Als letztes ging es dann an das einsortieren der Schrauben.

Nun ist wieder ein wenig mehr Ordnung im Keller. Als nächstes muss ich mich mal um die Unterbringung des nicht „Systainer“-Werkzeugs kümmern.

Werkzeugschrank Version 2017

Ich war mit meinem bisherigen Werkzeugschrank im Keller nicht mehr so zufrieden. Teilweise war das „ran kommen“ an das Werkzeug sehr umständlich, und so habe ich dann beschlossen das Ganze etwas umzugestalten. Nach einigen hin und her, habe mich für eine Lösung auf „Tanos-Schubladen“-Basis entschieden. Diese sind zwar nicht gerade billig, führen aber schnell zu einer Lösung.
Somit mussten nur noch ein Sockel und 4 baugleiche Korpus gebaut werden.
Nachdem der alte Schrank zerlegt und dessen Material „sortiert“ wurde, ging es an den Bau.

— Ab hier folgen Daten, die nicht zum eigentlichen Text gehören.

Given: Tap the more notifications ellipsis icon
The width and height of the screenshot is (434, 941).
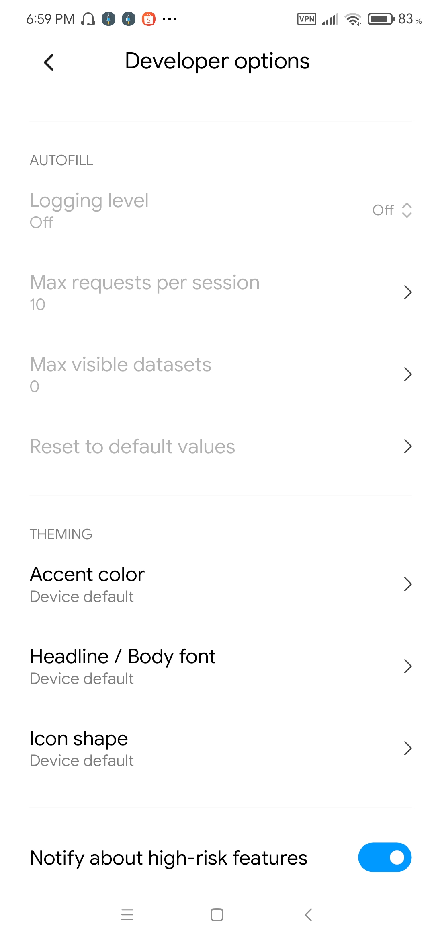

Die Seitenteile sind jeweils mit einer durchgängigen System-32 Lochreihe ausgestattet. Diese mussten als erstes gebohrt werden. Mit Schablone und Oberfräse war das einfach zu machen, hat aber leider auch eine Menge Zeit in Anspruch genommen.

Danach wurden die restlichen Teile geschnitten und der Schrank montiert. Deckel und Boden hatten noch eine Dominoverbindung bekommen, damit sich der Zusammenbau etwas leichter gestaltet. Ansonsten ist alles klassisch verschraubt worden. So ging die Montage fix von der Hand und in kürzester Zeit waren alle Elemente gebaut.

Nun ging es an den Sockel. Da der Kellerboden sehr uneben ist, habe ich mich für einen Sockel mit ausreichend Möglichkeiten zum nivellieren entschieden. Als Basis dienten Bosch-Profile (30 x 30)  mit einer aufgeschraubten Multiplexplatte (18mm).

Danach ging es dann an das Aufstellen. Wobei man ehrlicherweise sagen muss, es ging natürlich als erstes an das ausräumen. Den der größte Teil meines Werkzeugs musste „aus dem Weg“ geräumt werden.
Dann wurde der Sockel schön nivelliert um dann den Boden aufzuschrauben. Auf diesen wurden dann die Elemente aufgestellt und verschraubt.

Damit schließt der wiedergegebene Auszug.